Biaggi redeemed himself in race two, going on to take the podium behind his teammate Leon Camier, but the Italian is now 62 points behind Carlos Checa. Biaggi has had a questionable crash and DNF, a black flag and a ride-through penalty while leading the race so far this season, and we're not even half way through. He is also without a win in 2011, a fact that casts a shadow over every #1 plate, especially when the bike is clearly still competitive. With the World Superbike circus heading to Misano next, a track at which Checa utterly dominated the recent test, Biaggi will need to make haste if he is to find his missing mojo.
With the spotlight on Max Biaggi - for both the right and the wrong reasons - Leon Camier has been able to operate in his teammate's shadow, and it has done the young Briton a world of good. Camier put in a strong performance in race 1 to finish 4th, then followed it up with a stunning race in the second out of the day to end up in 2nd. There was nothing he could do about Checa, he said afterwards, but then again, there was nothing anyone else could do about Camier. Still suffering from glandular fever, Camier is having trouble training and still tires easily. To score a podium under such conditions is impressive, all the more so given the style with which he took it.
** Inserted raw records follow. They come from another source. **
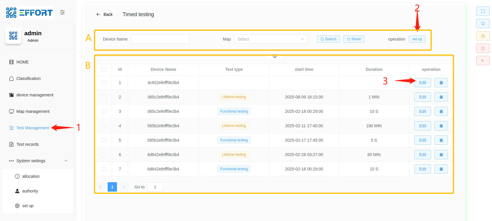Click the Search button
Viewport: 492px width, 221px height.
click(328, 39)
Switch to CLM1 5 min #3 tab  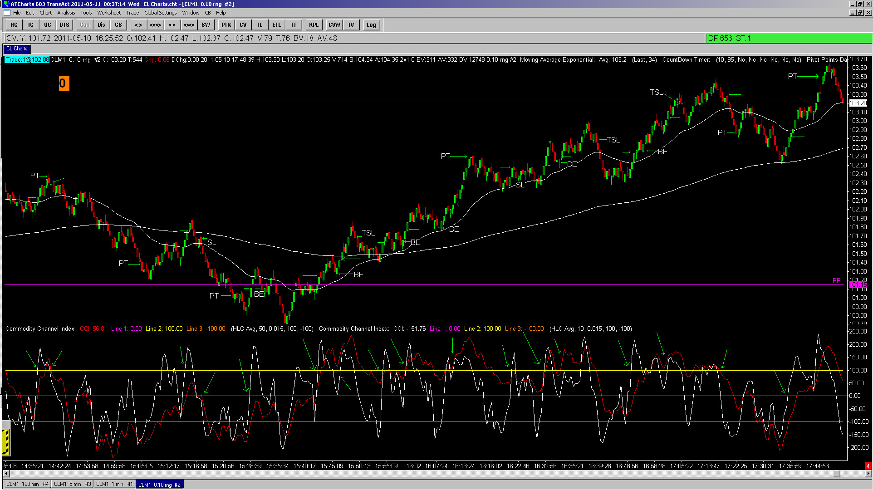point(73,484)
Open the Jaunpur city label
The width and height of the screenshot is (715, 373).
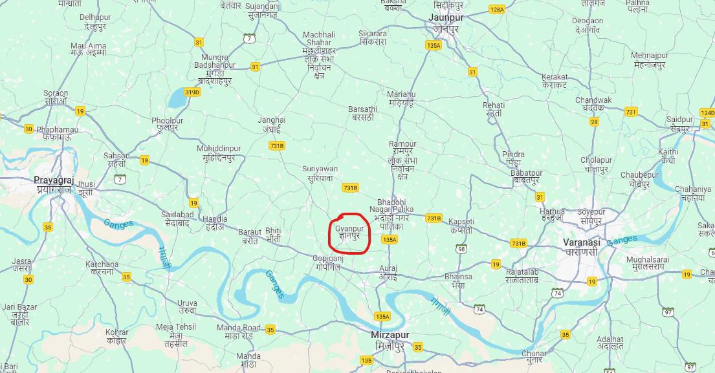446,23
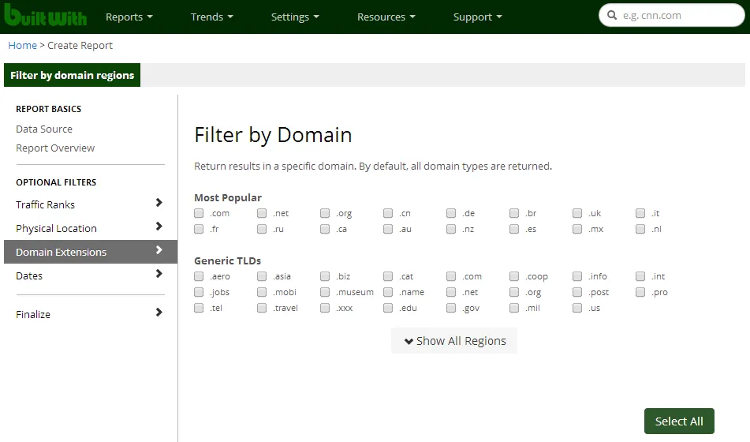Open the Support menu
The width and height of the screenshot is (750, 442).
click(477, 17)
Checa's other main rival so far, Marco Melandri, has been far less erratic than Biaggi. Yet the Italian described the Miller event as his "worst weekend in Superbike so far." Given that he still managed to score a 10th and a 6th, things could have been an awful lot worse. Miller was a new track to learn for Melandri, and he was forced to do so under difficult conditions, after the downpour on Sunday, so to come away still head of Biaggi is a bonus.
Melandri's teammate Eugene Laverty is sneaking up behind him, and is just 24 points behind Biaggi, and 25 behind Melandri. A 5th and a 4th might be deemed disappointing after his maiden double last time out at Monza, but it is yet more solid points in the bag for the Irishman.
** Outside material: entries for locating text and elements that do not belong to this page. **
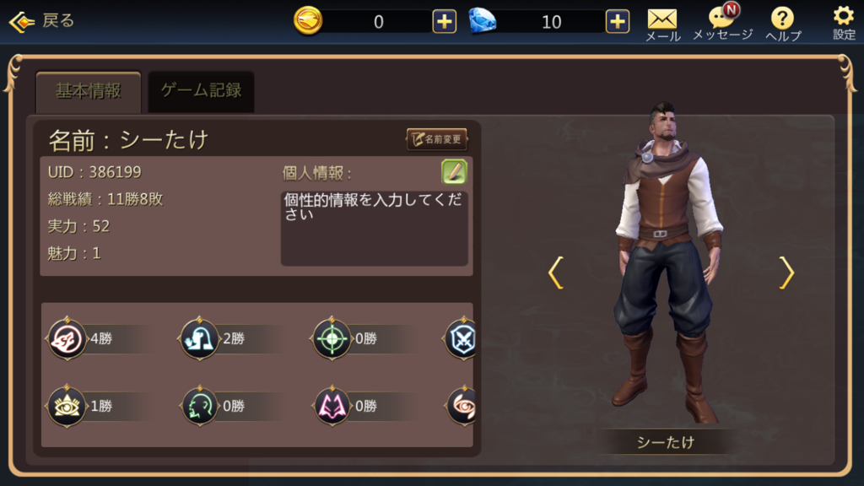Screen dimensions: 864x486
Task: Open メッセージ messages with notification badge
Action: coord(722,23)
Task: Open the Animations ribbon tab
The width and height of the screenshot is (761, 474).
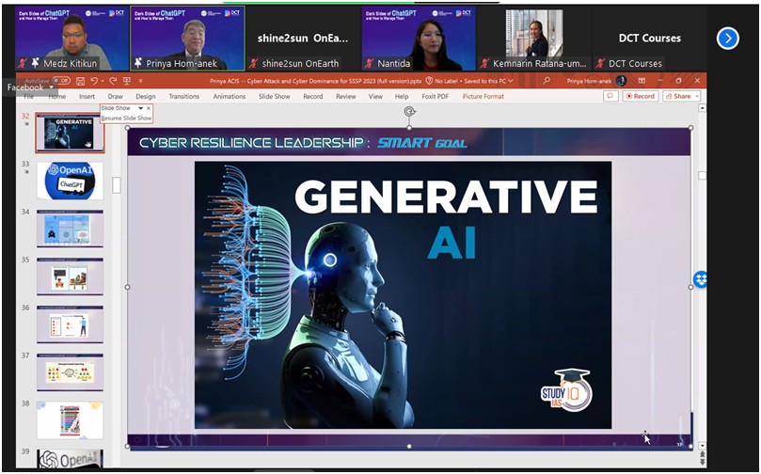Action: click(229, 96)
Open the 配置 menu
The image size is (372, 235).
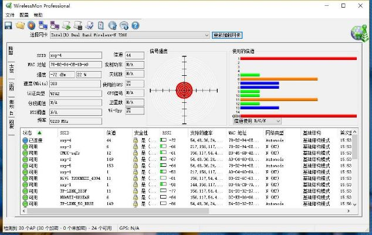[x=23, y=14]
On the other side of the coin, there are BMW and Castrol Honda. BMW continues to struggle with tire wear, so perfectly illustrated by Troy Corser in race 1 at Miller. Starting strong, the Australian veteran led the race for the first 5 laps, before starting a headlong slide down the ranks to finish in 13th. His teammate Leon Haslam fared much better - though in this case, much better is highly relative - ending the weekend with an 8th and a 13th place finish. But most disappointing of all for the factory BMW Motorrad team was the fact that satellite rider Ayrton Badovini (riding for the BMW Italia team) finished ahead of both factory bikes in both of Monday's race at Miller. This is not why BMW pours the many millions of euros it does into the project, to get beaten by a rider on nominally inferior equipment.
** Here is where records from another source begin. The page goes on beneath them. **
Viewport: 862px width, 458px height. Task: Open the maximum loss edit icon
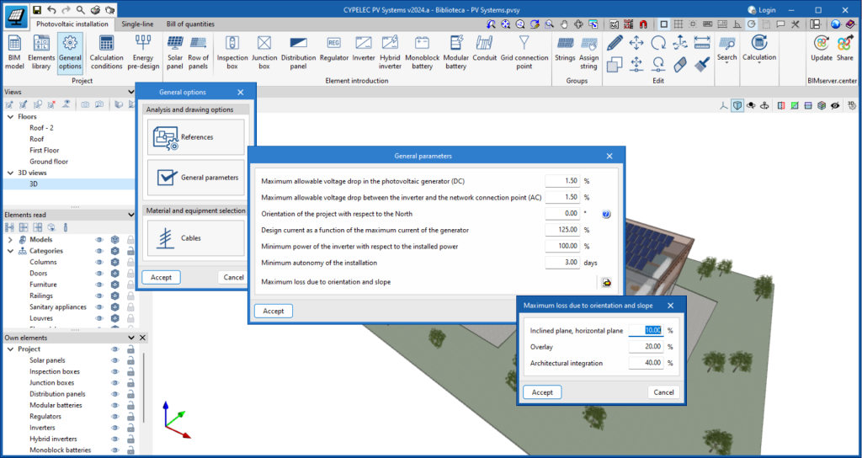click(605, 282)
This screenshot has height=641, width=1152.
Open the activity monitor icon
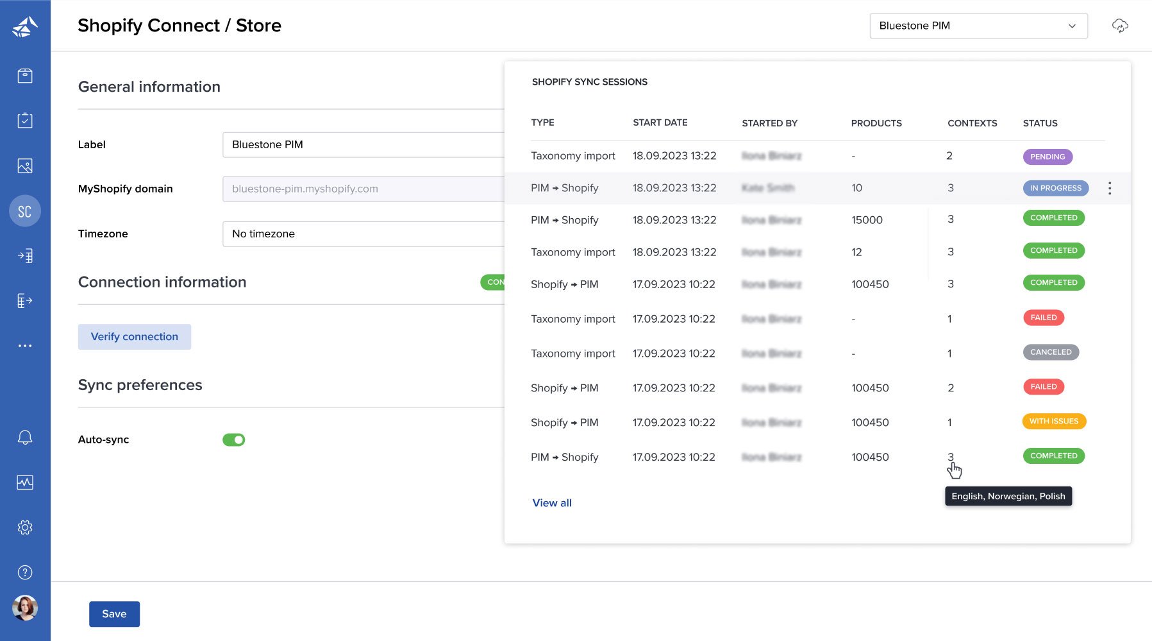click(x=25, y=482)
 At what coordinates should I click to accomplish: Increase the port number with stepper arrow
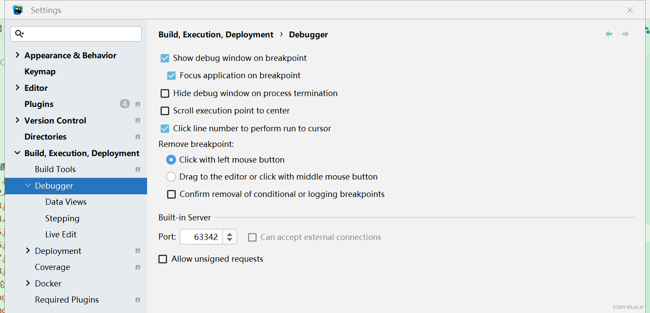click(230, 234)
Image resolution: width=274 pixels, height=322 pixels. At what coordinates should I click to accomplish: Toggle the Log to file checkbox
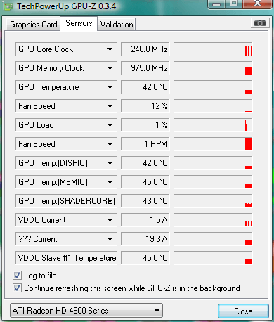pyautogui.click(x=17, y=276)
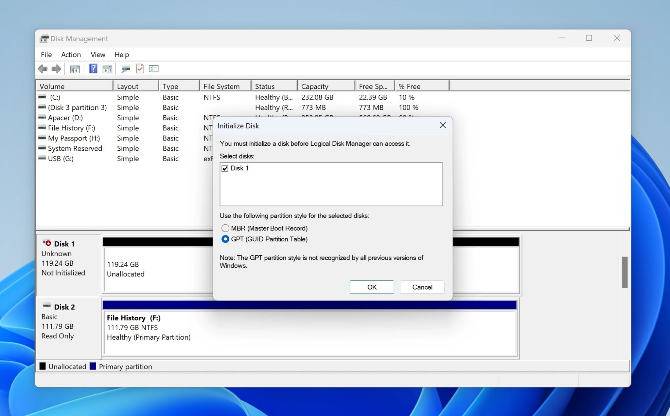Show the Action pane via its toolbar icon
This screenshot has height=416, width=670.
coord(108,68)
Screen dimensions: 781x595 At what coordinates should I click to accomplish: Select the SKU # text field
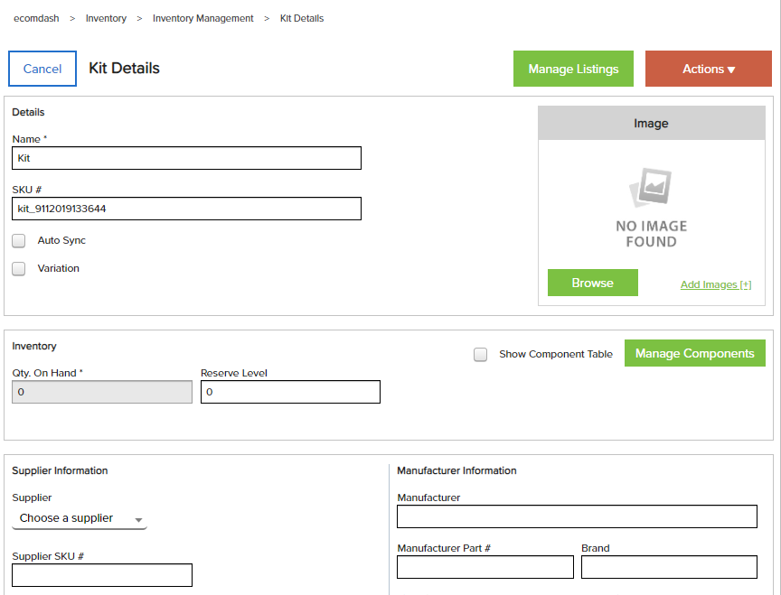tap(187, 209)
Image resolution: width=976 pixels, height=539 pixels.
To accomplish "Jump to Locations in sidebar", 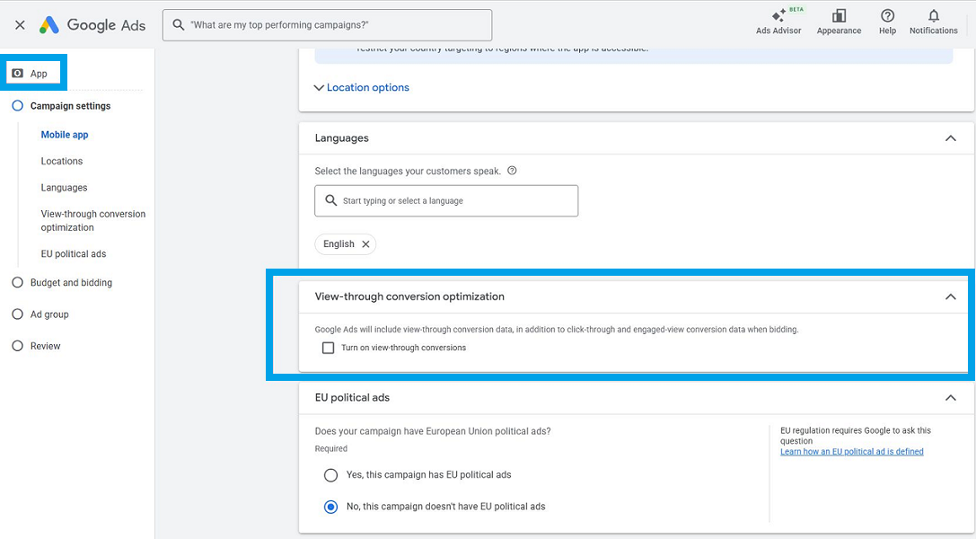I will point(62,162).
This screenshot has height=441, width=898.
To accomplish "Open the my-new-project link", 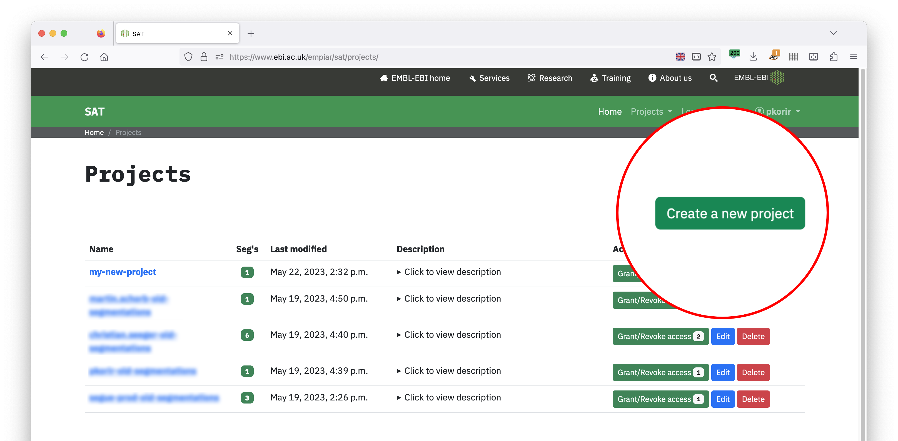I will (x=122, y=272).
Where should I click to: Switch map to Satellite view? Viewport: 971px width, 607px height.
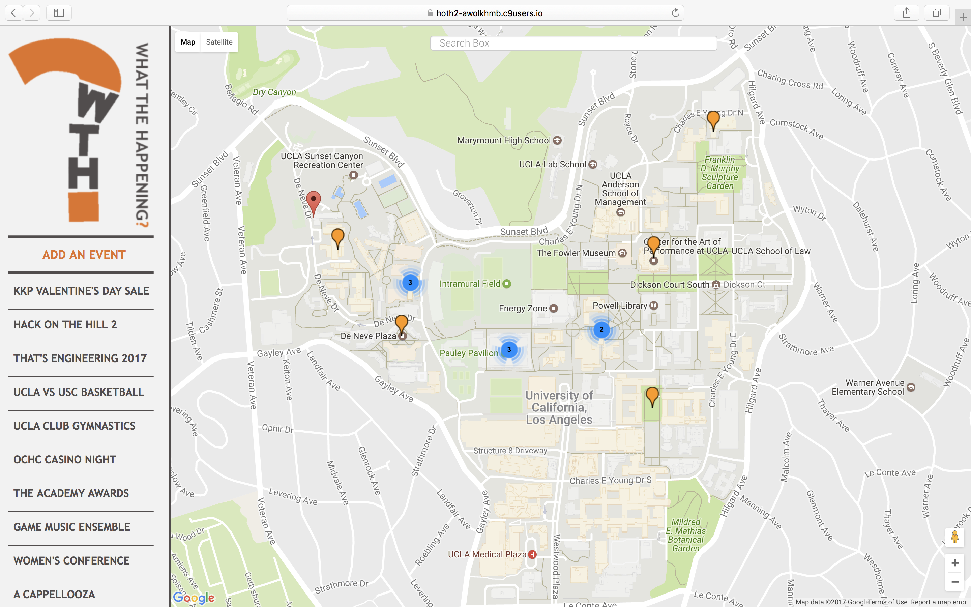(219, 42)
BMW's plight gives the lie to tales of electronics not playing much of a role in World Superbikes. The S1000RR has come to be the machine of choice in many Superstock or Superstock-spec racing series around the world, the bike's power and handling make it a highly competitive package. But in World Superbikes, where controlling traction and engine braking is such a key part of being competitive, BMW's in-house developed electronics package is simply not managing tire wear as well as its competitors, nearly all of whom use the industry-standard Magneti Marelli systems. Until BMW solve this problem, they will fail to make the crucial breakthrough to being title contenders.
Rumors of behind-the-scenes discontent are seeping out of the BMW garage, though given the location they are seeping out to - the Italian press - a pinch or two of salt may be needed. The rumors are hinting that BMW may be getting ready to ditch both Haslam and Corser, in favor of some new blood. The names being dropped as their replacements? Max Biaggi and Carlos Checa. The fact that one of these riders is the reigning champion and the current the champion-in-waiting suggests that somebody - and not necessarily someone from inside the BMW team - has been pulling names out of hats.
If BMW had a bad weekend, for Castrol Honda it was positively disastrous. Ruben Xaus continues to be utterly woeful on the CBR1000RR, managing to crash in both races, though he rejoined to finish in 18th in race 2. Johnny Rea's weekend was little better, crashing out in the incident with Biaggi in race 1, while finishing just 11th in race 2. The Castrol Honda team gambled on choosing Miller as their test circuit, after poor results here last year. They would have got better odds at Vegas, you can't help but feel.
Not much respite for the teams, though, as they now pack up and head to Misano. With Checa on the Ducati, Biaggi on the Aprilia and Melandri on the Yamaha - and both the Althea Ducati and factory Yamaha teams being based in Italy - there should be plenty for the Italians to cheer for.